Family tradition can be a strong force for good
AND for upset.
The key is to take some control over how you
engage in these occasions and situations,
instead of letting them control you.
For example, I had a client who had family
reunions once a year and she was expected to make
a particular dish. It was expected that she would
make that dish according to her grandmother's
recipe even though she did not particularly enjoy
them.
She was also expected to have dinner with all her
in-laws at least one of the weekend nights, even
though she did not feel appreciated by them and
found their language offensive. And finally, she
was expected to bring flowers for the dining room
table and no one ever appreciated or approved of
the arrangement she brought.
The question you could ask yourself is do you
really have to do these things? Or have you just
chosen to do them because you were unwilling to
say "no"?
Why do things that make you miserable? Make a list
of the pros and cons of doing these things and
observe the answers you get. This should remind
you that you DO have a choice even though we
sometimes forget.
My coaching is to challenge your assumptions. What
would happen if you chose to do something differently?

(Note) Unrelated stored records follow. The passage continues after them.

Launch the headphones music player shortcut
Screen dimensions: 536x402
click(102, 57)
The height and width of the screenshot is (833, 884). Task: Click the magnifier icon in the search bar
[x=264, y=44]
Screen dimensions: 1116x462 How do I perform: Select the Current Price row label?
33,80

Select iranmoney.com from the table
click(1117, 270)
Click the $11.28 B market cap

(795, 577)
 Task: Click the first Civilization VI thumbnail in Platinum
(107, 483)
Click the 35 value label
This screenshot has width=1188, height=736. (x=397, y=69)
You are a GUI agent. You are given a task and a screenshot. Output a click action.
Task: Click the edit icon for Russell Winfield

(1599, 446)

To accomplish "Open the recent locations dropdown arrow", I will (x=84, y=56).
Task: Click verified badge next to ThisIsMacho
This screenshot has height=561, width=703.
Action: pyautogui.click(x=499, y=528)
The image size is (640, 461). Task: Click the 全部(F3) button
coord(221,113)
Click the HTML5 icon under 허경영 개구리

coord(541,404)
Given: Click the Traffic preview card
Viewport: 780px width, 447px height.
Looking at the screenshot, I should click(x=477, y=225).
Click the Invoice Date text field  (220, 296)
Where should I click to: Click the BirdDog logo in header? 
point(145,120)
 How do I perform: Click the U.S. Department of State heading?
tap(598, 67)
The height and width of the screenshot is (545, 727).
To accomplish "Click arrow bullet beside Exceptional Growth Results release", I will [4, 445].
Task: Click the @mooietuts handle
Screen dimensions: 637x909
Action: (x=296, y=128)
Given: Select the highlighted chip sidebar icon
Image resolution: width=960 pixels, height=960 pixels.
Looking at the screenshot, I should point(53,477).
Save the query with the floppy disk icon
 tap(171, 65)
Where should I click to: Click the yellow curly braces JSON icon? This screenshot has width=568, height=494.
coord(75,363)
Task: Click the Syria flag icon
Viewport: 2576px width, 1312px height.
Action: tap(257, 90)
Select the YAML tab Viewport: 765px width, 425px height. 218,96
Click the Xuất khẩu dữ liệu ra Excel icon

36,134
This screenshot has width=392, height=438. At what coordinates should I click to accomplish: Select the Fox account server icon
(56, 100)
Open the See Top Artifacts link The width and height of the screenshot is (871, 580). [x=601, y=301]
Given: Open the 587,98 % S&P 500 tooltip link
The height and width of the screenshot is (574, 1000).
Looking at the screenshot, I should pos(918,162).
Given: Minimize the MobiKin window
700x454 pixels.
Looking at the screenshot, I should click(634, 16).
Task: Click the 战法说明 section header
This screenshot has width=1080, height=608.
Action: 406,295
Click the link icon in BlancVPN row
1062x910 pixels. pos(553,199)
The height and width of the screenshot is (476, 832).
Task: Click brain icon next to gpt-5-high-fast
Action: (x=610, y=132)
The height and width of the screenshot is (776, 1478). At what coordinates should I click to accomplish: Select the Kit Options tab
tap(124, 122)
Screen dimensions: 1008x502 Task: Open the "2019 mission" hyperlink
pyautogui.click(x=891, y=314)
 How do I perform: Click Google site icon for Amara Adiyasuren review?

If you chose not to make the expected dish but
requested that someone else make it? If you had an
arrangement delivered and did not personally attend
the in-laws dinner? They might be annoyed - and so
what? Could you make it up to them later by seeing
them individually throughout the year?
The key is to be conscious about what you're doing.
Don't unthinkingly do things the same way just because
that's how you always do them. If your old ways of
being aren't working, if they're not making you happy
and causing stress, it's time to do something different.